A deputada Cida Ramos é autora da Lei 11.329/2019, que determina a obrigação da Administração Pública Estadual em garantir um atendimento humanizado e o combate à violência obstétrica no sistema de saúde da Paraíba, público e privado. A lei visa assegurar dignidade, autonomia e saúde integral às mulheres, além de buscar reduzir desigualdades de gênero e promover práticas éticas na assistência obstétrica. “Não descansarei enquanto não houver justiça. A violência obstétrica é uma forma de feminicídio”, disse ela.
Ministério Público da Paraíba investiga Isea
No dia 12 de março, o Ministério Público da Paraíba (MPPB) instaurou notícia de fato para apurar denúncia de negligência médica no Isea. Segundo a promotora de Justiça, Adriana Amorim, embora o MPPB não tenha sido acionado formalmente sobre o caso, foi instaurado, de ofício, uma notícia de fato para apurar a situação que envolveria violência obstétrica e teria causado a morte de um bebê, na maternidade. Dentre as diligências determinadas, estão a solicitação de instauração de sindicâncias pela Secretaria Municipal de Saúde, pelo Conselho Regional de Medicina (CRM) e pelo Conselho Regional de Enfermagem (Coren).

## Lista de tarefas
(A) Relacione todos os órgãos aos quais, segundo o trecho, foi solicitada a instauração de sindicâncias.
(B) Transcreva a parte do trecho que começa em "Ministério Público da Paraíba investiga" e termina em "de Enfermagem (Coren).".
(C) Em que data, conforme o trecho, o Ministério Público da Paraíba instaurou notícia de fato sobre o caso no Isea?

## Dados apresentados
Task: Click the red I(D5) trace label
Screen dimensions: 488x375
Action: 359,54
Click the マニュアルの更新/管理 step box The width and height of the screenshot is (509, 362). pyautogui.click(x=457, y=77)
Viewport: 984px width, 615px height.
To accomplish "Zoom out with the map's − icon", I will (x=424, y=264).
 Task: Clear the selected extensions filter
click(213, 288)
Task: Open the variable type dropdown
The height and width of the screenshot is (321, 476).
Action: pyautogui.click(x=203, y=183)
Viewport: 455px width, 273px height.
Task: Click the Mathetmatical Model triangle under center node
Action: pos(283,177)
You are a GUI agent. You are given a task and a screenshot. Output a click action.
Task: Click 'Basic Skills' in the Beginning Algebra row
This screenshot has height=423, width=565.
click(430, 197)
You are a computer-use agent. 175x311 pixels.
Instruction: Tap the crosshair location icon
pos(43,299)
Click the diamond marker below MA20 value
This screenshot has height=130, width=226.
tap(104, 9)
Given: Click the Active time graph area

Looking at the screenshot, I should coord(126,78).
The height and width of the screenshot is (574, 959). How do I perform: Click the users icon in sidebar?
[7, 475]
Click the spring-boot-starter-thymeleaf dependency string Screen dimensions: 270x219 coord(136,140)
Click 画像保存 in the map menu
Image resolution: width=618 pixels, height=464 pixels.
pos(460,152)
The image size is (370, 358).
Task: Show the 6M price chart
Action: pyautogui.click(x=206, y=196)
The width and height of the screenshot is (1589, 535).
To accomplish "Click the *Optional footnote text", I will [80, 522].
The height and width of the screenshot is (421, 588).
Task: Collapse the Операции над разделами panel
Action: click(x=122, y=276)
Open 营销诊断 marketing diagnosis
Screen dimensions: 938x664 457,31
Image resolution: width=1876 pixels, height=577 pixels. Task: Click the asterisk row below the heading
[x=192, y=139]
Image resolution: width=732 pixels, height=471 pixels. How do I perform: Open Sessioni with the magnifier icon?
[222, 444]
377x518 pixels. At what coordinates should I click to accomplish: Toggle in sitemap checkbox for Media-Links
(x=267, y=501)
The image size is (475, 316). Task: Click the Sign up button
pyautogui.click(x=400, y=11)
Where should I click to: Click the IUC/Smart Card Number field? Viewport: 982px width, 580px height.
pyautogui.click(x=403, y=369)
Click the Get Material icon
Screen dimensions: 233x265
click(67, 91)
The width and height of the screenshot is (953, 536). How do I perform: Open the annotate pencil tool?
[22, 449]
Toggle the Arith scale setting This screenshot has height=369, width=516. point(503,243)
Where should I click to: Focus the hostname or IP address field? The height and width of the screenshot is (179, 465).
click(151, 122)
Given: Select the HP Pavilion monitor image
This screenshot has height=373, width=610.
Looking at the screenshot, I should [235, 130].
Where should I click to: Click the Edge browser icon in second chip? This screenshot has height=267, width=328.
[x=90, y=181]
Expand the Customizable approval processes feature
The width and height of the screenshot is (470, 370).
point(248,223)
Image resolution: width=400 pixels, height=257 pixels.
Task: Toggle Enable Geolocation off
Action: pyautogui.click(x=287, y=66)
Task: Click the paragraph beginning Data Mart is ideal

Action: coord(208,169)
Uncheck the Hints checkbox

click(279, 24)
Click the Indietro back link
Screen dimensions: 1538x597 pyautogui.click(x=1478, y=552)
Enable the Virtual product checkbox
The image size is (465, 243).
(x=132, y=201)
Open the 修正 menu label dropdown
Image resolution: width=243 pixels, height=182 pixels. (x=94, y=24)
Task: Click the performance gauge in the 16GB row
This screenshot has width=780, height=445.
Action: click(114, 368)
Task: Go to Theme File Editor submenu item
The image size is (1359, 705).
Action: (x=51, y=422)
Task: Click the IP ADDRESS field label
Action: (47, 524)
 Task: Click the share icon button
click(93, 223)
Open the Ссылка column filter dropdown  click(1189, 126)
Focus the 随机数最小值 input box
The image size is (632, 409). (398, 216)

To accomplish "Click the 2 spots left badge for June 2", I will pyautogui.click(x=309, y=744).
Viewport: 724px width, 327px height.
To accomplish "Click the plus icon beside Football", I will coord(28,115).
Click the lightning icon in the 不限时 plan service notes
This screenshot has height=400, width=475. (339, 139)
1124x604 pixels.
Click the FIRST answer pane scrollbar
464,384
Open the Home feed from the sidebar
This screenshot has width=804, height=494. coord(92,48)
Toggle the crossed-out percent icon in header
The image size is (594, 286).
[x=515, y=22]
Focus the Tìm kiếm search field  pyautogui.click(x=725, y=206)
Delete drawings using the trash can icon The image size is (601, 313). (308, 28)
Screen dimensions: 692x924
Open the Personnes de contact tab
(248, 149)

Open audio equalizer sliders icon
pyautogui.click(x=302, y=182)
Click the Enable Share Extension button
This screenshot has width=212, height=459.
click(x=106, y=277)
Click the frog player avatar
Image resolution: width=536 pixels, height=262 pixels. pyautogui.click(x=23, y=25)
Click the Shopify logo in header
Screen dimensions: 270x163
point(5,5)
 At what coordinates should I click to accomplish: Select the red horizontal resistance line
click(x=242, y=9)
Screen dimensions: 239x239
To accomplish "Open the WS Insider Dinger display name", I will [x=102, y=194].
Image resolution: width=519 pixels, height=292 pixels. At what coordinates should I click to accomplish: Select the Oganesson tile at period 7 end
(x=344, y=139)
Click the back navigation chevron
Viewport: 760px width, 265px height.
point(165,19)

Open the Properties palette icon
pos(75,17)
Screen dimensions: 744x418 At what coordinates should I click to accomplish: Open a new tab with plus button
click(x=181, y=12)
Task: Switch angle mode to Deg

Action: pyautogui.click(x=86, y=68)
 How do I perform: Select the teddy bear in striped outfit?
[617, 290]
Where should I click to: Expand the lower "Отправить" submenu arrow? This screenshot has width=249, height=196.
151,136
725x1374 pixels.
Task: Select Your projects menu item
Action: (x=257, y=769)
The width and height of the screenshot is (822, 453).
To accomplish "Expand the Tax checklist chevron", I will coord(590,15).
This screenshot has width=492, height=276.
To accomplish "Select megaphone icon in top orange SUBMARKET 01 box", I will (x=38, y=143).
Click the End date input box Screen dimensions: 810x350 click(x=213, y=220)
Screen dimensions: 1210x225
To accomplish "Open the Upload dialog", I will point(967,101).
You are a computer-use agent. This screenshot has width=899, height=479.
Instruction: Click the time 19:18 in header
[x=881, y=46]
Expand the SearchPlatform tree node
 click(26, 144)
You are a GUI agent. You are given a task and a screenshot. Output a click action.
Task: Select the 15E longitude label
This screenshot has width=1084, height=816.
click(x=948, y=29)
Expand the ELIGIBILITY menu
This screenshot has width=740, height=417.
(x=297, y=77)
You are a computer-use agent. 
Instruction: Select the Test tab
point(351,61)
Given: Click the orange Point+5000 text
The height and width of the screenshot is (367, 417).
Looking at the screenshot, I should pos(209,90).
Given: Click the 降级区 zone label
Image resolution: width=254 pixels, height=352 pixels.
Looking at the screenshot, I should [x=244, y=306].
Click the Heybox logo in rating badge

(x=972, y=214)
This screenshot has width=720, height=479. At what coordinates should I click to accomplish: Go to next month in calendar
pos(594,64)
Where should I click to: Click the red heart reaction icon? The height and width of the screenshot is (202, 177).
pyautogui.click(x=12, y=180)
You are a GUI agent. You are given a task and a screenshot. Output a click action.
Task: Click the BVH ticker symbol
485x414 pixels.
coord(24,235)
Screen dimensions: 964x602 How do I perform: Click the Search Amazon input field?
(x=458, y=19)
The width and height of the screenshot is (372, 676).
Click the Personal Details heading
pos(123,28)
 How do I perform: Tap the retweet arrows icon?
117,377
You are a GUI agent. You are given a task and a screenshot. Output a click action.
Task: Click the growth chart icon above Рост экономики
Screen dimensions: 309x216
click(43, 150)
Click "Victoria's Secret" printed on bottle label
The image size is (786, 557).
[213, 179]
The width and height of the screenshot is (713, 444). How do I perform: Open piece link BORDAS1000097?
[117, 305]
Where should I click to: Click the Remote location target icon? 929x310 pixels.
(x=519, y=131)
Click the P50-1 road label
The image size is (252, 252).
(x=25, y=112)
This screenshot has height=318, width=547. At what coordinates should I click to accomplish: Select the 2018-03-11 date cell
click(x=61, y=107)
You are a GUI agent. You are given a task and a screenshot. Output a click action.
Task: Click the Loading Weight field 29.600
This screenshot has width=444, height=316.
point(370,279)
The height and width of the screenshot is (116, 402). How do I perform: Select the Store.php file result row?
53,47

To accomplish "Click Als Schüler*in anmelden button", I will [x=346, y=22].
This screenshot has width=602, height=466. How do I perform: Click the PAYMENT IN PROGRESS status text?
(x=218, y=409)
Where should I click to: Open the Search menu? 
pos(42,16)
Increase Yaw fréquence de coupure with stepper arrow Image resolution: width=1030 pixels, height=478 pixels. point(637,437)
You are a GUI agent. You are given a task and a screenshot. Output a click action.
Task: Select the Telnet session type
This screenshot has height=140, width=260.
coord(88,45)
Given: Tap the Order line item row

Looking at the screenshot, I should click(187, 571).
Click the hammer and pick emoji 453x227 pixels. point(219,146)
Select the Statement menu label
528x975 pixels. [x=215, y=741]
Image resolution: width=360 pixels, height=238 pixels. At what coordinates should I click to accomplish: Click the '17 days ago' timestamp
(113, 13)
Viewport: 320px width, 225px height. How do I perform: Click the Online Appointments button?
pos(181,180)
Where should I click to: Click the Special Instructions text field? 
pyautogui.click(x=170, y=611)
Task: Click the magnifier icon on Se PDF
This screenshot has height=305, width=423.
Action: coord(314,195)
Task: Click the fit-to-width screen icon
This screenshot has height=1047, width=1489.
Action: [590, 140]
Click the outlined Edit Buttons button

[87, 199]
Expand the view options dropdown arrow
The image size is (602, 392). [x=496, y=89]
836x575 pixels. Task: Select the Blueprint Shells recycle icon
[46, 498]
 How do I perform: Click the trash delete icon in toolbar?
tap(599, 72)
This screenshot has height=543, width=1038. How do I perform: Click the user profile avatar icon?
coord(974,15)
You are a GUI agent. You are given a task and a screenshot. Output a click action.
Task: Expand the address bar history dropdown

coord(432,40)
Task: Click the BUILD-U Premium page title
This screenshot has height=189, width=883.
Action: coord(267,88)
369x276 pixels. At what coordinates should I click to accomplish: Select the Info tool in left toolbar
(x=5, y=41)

## Respostas a seguir
(A) Secretaria Municipal de Saúde; Conselho Regional de Medicina (CRM); Conselho Regional de Enfermagem (Coren)

(B)
Ministério Público da Paraíba investiga Isea
No dia 12 de março, o Ministério Público da Paraíba (MPPB) instaurou notícia de fato para apurar denúncia de negligência médica no Isea. Segundo a promotora de Justiça, Adriana Amorim, embora o MPPB não tenha sido acionado formalmente sobre o caso, foi instaurado, de ofício, uma notícia de fato para apurar a situação que envolveria violência obstétrica e teria causado a morte de um bebê, na maternidade. Dentre as diligências determinadas, estão a solicitação de instauração de sindicâncias pela Secretaria Municipal de Saúde, pelo Conselho Regional de Medicina (CRM) e pelo Conselho Regional de Enfermagem (Coren).

(C) No dia 12 de março.